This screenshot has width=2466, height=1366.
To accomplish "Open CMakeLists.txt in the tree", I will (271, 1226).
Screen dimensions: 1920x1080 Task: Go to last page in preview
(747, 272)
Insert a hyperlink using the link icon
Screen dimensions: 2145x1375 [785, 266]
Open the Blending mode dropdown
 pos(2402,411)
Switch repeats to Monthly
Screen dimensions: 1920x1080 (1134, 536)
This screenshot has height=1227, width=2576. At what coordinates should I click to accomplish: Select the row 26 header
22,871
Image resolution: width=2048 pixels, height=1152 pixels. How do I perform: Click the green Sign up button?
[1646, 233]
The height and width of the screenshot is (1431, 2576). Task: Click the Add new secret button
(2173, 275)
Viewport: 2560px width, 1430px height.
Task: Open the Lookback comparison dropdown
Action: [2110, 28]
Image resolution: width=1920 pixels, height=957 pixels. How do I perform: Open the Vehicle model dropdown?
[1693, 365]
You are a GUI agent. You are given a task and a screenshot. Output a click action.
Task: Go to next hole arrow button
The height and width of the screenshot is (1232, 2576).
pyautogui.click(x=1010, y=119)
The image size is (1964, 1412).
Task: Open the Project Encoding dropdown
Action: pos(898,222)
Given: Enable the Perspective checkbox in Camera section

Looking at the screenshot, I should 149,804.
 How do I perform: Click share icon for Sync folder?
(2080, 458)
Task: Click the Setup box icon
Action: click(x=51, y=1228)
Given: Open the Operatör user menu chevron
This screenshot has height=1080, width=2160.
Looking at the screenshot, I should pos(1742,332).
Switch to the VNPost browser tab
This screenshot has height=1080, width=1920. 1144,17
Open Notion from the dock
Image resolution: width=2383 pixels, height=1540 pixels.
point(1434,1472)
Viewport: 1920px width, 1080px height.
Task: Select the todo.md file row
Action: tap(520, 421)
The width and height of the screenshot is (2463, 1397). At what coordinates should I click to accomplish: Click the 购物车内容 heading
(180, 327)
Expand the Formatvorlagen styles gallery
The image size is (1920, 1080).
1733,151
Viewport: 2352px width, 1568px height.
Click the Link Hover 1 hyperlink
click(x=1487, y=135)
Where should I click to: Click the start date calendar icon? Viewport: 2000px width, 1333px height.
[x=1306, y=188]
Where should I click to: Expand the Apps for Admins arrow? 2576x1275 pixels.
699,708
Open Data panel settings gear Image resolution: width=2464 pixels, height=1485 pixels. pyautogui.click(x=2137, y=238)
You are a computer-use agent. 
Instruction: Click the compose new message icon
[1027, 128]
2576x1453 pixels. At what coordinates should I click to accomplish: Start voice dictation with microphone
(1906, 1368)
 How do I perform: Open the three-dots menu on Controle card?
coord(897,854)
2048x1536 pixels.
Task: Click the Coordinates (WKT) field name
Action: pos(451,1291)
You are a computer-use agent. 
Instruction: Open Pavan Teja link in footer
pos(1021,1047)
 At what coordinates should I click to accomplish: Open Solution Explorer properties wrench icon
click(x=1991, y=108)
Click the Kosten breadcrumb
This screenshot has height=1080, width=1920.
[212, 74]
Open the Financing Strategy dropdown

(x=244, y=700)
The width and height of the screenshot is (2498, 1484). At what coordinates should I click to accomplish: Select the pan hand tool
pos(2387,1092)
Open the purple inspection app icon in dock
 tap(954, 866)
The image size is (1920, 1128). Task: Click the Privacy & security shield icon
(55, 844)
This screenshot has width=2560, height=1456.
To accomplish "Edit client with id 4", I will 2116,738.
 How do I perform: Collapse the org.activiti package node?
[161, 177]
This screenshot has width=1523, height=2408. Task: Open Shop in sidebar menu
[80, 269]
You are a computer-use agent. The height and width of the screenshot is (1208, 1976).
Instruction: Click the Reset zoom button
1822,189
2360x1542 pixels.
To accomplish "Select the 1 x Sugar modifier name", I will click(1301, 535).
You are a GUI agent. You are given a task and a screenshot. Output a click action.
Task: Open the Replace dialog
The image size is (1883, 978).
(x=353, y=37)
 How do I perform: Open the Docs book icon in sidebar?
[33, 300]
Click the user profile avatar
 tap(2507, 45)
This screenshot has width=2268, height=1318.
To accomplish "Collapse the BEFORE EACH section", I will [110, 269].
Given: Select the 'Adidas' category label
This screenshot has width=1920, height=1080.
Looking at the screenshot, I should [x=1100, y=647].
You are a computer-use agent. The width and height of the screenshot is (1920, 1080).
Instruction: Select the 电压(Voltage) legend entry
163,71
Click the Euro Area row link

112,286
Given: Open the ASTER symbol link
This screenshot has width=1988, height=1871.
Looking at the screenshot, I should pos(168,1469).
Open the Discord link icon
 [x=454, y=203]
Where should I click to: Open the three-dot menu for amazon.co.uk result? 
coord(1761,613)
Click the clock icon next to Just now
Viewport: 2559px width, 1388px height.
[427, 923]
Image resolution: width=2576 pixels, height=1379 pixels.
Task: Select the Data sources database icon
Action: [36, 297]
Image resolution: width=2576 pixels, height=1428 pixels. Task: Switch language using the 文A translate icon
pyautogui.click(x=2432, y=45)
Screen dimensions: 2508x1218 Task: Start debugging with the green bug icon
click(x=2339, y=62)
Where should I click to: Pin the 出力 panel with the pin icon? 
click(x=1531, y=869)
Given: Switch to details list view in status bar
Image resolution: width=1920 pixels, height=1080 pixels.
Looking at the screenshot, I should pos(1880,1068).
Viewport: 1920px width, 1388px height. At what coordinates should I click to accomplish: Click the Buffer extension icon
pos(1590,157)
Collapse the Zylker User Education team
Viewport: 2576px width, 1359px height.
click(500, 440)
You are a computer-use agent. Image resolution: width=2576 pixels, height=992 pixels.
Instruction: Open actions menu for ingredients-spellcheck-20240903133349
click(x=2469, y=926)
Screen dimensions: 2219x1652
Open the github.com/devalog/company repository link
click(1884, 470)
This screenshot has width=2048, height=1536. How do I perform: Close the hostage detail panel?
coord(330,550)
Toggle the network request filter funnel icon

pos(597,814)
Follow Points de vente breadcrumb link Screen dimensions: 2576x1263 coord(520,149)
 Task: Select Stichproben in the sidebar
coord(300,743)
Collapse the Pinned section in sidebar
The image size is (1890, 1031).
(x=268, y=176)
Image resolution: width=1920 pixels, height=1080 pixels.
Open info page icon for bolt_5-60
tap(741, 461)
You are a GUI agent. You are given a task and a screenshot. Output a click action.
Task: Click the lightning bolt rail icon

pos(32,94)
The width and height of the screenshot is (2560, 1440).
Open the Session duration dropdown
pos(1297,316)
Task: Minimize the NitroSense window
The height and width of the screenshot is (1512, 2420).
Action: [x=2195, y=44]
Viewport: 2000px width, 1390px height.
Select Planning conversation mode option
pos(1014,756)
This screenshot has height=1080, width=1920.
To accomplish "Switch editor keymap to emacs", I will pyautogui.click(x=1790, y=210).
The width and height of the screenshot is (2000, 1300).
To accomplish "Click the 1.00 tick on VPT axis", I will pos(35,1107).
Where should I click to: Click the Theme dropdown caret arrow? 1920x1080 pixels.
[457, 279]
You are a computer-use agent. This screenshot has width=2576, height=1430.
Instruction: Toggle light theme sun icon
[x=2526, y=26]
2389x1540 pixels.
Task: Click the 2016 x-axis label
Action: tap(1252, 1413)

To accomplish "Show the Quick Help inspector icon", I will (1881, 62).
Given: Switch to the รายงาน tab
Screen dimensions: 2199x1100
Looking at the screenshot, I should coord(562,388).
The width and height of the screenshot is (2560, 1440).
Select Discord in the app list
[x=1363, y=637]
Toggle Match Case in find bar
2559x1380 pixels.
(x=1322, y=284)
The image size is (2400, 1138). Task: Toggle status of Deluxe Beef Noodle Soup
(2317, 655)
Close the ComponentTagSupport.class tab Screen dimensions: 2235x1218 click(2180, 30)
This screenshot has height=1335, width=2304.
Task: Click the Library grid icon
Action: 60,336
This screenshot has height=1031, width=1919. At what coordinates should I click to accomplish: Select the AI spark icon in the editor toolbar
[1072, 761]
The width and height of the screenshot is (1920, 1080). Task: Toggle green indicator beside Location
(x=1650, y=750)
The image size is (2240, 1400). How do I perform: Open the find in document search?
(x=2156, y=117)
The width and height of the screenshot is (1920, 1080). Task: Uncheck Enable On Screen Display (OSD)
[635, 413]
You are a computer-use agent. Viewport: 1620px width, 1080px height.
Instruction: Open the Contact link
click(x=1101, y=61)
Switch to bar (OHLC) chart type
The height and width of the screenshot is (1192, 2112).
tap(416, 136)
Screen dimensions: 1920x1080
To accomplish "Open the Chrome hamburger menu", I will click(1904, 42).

^^^^

__BRIEF__.
Write out the listing's lines exactly, from its first line through the line that contains "Expand the Formatvorlagen styles gallery", and stop there.

__ANSWER__.
This screenshot has width=2466, height=1366.
To accomplish "Open CMakeLists.txt in the tree", I will (271, 1226).
Screen dimensions: 1920x1080 Task: Go to last page in preview
(747, 272)
Insert a hyperlink using the link icon
Screen dimensions: 2145x1375 [785, 266]
Open the Blending mode dropdown
 pos(2402,411)
Switch repeats to Monthly
Screen dimensions: 1920x1080 (1134, 536)
This screenshot has height=1227, width=2576. At what coordinates should I click to accomplish: Select the row 26 header
22,871
Image resolution: width=2048 pixels, height=1152 pixels. How do I perform: Click the green Sign up button?
[1646, 233]
The height and width of the screenshot is (1431, 2576). Task: Click the Add new secret button
(2173, 275)
Viewport: 2560px width, 1430px height.
Task: Open the Lookback comparison dropdown
Action: [2110, 28]
Image resolution: width=1920 pixels, height=957 pixels. How do I perform: Open the Vehicle model dropdown?
[1693, 365]
You are a GUI agent. You are given a task and a screenshot. Output a click action.
Task: Go to next hole arrow button
The height and width of the screenshot is (1232, 2576).
pyautogui.click(x=1010, y=119)
The image size is (1964, 1412).
Task: Open the Project Encoding dropdown
Action: pos(898,222)
Given: Enable the Perspective checkbox in Camera section

Looking at the screenshot, I should 149,804.
 How do I perform: Click share icon for Sync folder?
(2080, 458)
Task: Click the Setup box icon
Action: click(x=51, y=1228)
Given: Open the Operatör user menu chevron
This screenshot has height=1080, width=2160.
Looking at the screenshot, I should pos(1742,332).
Switch to the VNPost browser tab
This screenshot has height=1080, width=1920. 1144,17
Open Notion from the dock
Image resolution: width=2383 pixels, height=1540 pixels.
point(1434,1472)
Viewport: 1920px width, 1080px height.
Task: Select the todo.md file row
Action: tap(520, 421)
The width and height of the screenshot is (2463, 1397). At what coordinates should I click to accomplish: Click the 购物车内容 heading
(180, 327)
Expand the Formatvorlagen styles gallery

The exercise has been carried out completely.